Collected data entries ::

- Opening Delimiter -

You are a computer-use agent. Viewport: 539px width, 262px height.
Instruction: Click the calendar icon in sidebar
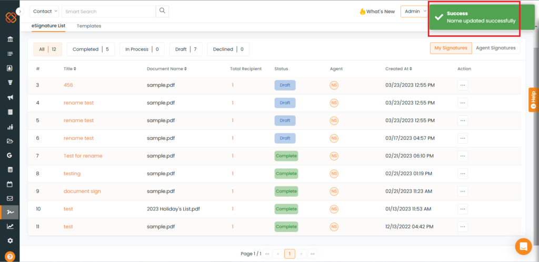click(x=9, y=184)
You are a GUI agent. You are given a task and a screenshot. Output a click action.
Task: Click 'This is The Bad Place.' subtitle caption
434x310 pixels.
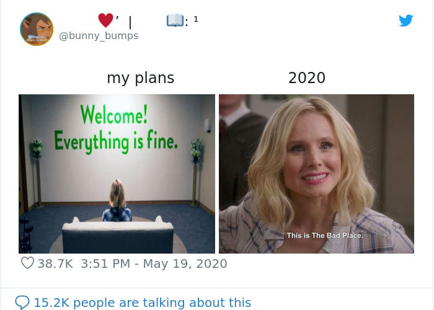325,236
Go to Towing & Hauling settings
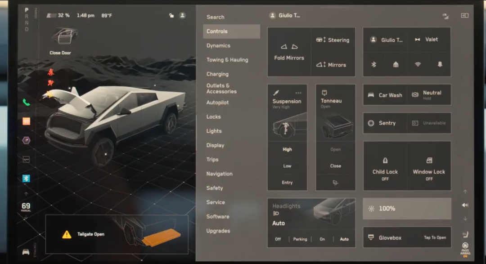The width and height of the screenshot is (486, 264). (227, 60)
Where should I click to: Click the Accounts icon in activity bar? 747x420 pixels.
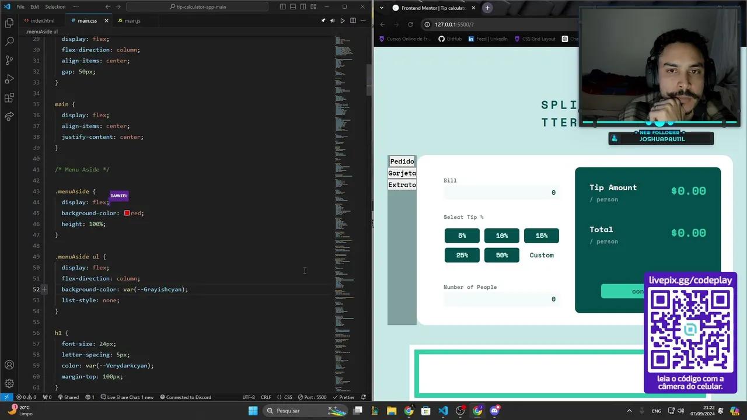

- Closing Delimiter -

Work instruction ::
Write every line of the data out again exactly, leaving out all images.

Exercise response ::
You are a computer-use agent. Viewport: 539px width, 262px height.
Instruction: Click the calendar icon in sidebar
click(x=9, y=184)
You are a GUI agent. You are given a task and a screenshot. Output a click action.
Task: Click 'This is The Bad Place.' subtitle caption
434x310 pixels.
325,236
Go to Towing & Hauling settings
The width and height of the screenshot is (486, 264). (227, 60)
Where should I click to: Click the Accounts icon in activity bar? 747x420 pixels.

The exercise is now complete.